When I hit 16 I started going out a bit more, but that's when I turned to drink and drugs, it's not something that I want to go into deeply but it was another way of coping with what had happened to me, I was also in a really toxic relationship which didn't help this continued until I was 19 and then I finally realised what I was doing to myself and it just wasn't worth it, my relationship ended and I moved back home. 
Within a few months I had met someone special who gave me a different outlook on life and I became much more positive, but it took a lot to truly say I had defeated my daemons. I still ended up hit rock bottom, overdosing twice and literally screaming for help because I didn't know how to fight the battles in my head anymore.

Never in my life had I been over 7 1/2 stone, I hated my body and I had zero confidence, but then I became pregnant with my son and something switched. I HAD to eat, I HAD to keep my little one healthy and I HAD to eat in order for him to grow. I reached 10 1/2 by the end of my pregnancy and it was the first time ever that I looked in the mirror and cried because I felt so comfortable in my own body,  for me that was when I knew it was over, the daemons had gone, I had finally won the battle I had been fighting for 10 years.

When you've been through an eating disorder, it's always with you but you learn how to deal with it and shut it down before it takes over again. I have now grown a fear of losing weight, if I go below 7 1/2 I panic and it brings back a lot of bad memories, so I use a calorie counting app DON'T WORRY not to have control, but to make sure I'm keeping above my daily average so that I can keep gaining weight and reach my goal of 8 1/2 stone. However, the one thing I have learn't over the years is you should love your body no matter what, curvy, big, thin, small there are so many types of beautiful in the world. I now try to keep fit doing yoga and I control all negative thoughts with meditation. You should never use an eating disorder to control how you're feeling or to change your appearance, it's so unhealthy and can be life threatening, if you're having negative thoughts, speak up.

I currently read a lot of self motivation books and I can truthfully say 'The Secret' changed my life, I apply it to my life every day now and the difference it has made is incredible. 

I'm thankful to say food is such a huge part of my life now, I love it and I've even made a hobby out of learning to cook and bake which looking back 10 years I never thought I would say, I'm thankful that I had amazing support through-out the years, Including long stretches of therapy because without it I don't think I would be here.


The best thing I did was talk about it, whether it was to family, friends or a complete stranger, don't go through it alone.

Don't compare your appearance to those around you, or to what a stereotypical 'perfect body' is, there is no perfect and we are all unique in our own ways.
Believe in yourself, even in your darkest hours, and find another distraction.

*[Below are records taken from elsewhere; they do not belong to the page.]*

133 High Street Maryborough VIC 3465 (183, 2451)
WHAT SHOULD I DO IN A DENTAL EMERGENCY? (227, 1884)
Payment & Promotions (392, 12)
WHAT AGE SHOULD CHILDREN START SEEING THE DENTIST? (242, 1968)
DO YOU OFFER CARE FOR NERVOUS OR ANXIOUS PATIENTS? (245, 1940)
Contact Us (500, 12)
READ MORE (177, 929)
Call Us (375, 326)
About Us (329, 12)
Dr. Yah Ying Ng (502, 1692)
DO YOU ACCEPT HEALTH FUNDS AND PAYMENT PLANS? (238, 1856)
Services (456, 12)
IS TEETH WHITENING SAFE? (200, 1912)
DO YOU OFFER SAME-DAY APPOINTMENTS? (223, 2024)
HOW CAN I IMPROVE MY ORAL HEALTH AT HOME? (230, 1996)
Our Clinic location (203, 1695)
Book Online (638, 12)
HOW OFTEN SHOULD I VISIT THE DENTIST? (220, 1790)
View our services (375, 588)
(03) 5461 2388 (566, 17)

Music was a saviour for me because it was an easier way to channel all my negative energy out of my body, and to this day it's still a massive coping mechanism for me. I also write, blogging got me through some dark times and venting it through a diary whether it's paper or on your computer can really help.
Wreck This Journal is an amazing book that really helps to tests your barriers and bring you out of your comfort zone, I really enjoyed creating mine and I have just started a bullet journal which I'm super excited to share with you all!

There are endless amounts of different ways to keep you feeling positive and distracted, you've just got to ask for the help when you can feel yourself sinking. 

I'm not ashamed of my body anymore, I'm proud of it and I want you to be too.